** Opening Supplied passage block **

Ngườm Ngao Cave (Vietnamese: Động Ngao) is a limestone cave situated in Bản Gun village, Đàm Thủy commune, Trùng Khánh district, Cao Bằng province, Vietnam. Positioned approximately 3-5 kilometers from the renowned Bản Giốc Waterfall, this cave represents a pivotal geological formation in northern Vietnam, characterized by intricate stalactite and stalagmite structures.

The cave extends 2,144 meters in length, featuring three primary entrances and a consistent internal temperature of 18-25°C. Discovered in 1921 and surveyed in 1995, Ngườm Ngao Cave opened to tourists in 1996, drawing visitors to its natural wonders.

== Etymology ==

In the Tày language, "Ngườm" signifies "cave," while "Ngao" denotes "tiger," thus translating to "Tiger Cave."

== History ==

Ngườm Ngao Cave formed through limestone deposition over millions of years, with scientific estimates placing its origin around 300 million years before the Common Era. French and Vietnamese officials discovered the cave in 1921 during a visit to Bản Giốc Waterfall. A 1995 survey by the Royal Geographical Society of Britain documented its total length and features. The site opened for tourism in 1996, establishing it as a key attraction in Cao Bằng.

== Description ==

The cave encompasses diverse stalactite and stalagmite formations, naturally sculpted by limestone erosion and mineral deposits. Notable features include the inverted lotus platform, silver and golden trees, coral-like structures, dragon boats, terraced rice fields, lonely stone pillars, and four heavenly pillars. Internal streams contribute to the auditory ambiance, with pathways facilitating exploration of approximately 2 km.

== Tourism ==

Ngườm Ngao Cave attracts domestic and international visitors, often paired with tours to Bản Giốc Waterfall. Illuminated paths and guided routes enhance accessibility, though some sections remain slippery and narrow.

** Closing Supplied passage block **
** Opening Records supplied block **

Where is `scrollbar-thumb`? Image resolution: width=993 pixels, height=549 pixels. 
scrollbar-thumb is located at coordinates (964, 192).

** Closing Records supplied block **
** Opening Records supplied block **

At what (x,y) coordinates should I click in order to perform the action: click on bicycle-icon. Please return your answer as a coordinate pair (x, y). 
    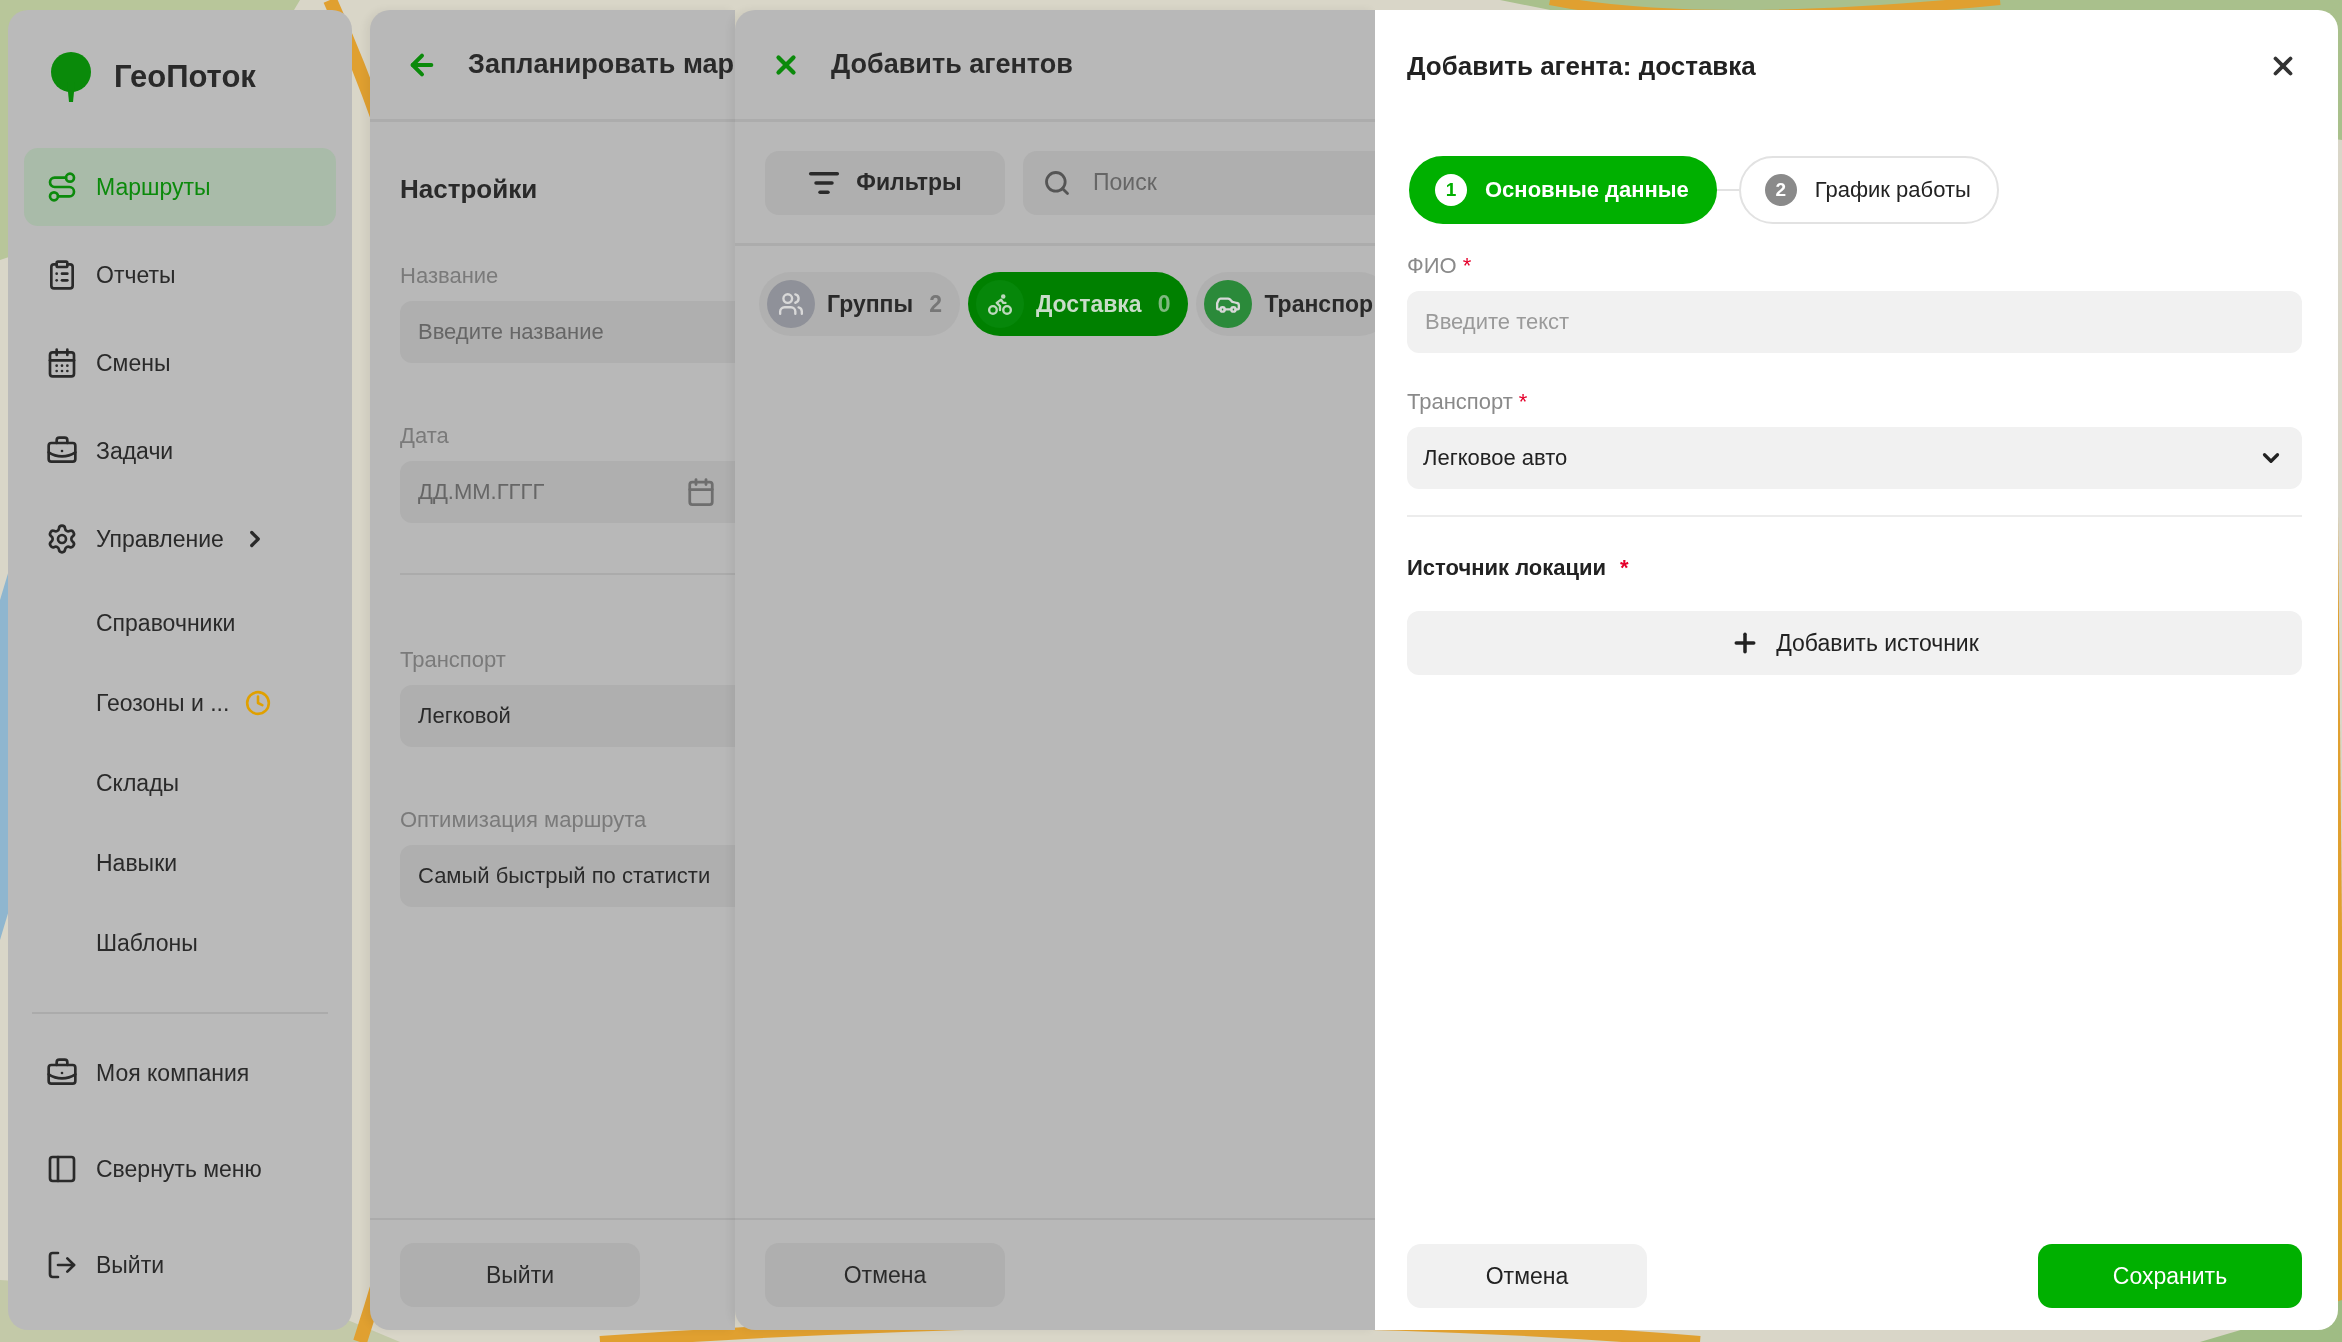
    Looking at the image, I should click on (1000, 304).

** Closing Records supplied block **

(Aim of the exercise): Can you rewrite the Ngườm Ngao Cave passage, beginning at the words "The cave extends" and stopping after "its natural wonders.", with "primary" replaced by "main"?

(Result below):
The cave extends 2,144 meters in length, featuring three main entrances and a consistent internal temperature of 18-25°C. Discovered in 1921 and surveyed in 1995, Ngườm Ngao Cave opened to tourists in 1996, drawing visitors to its natural wonders.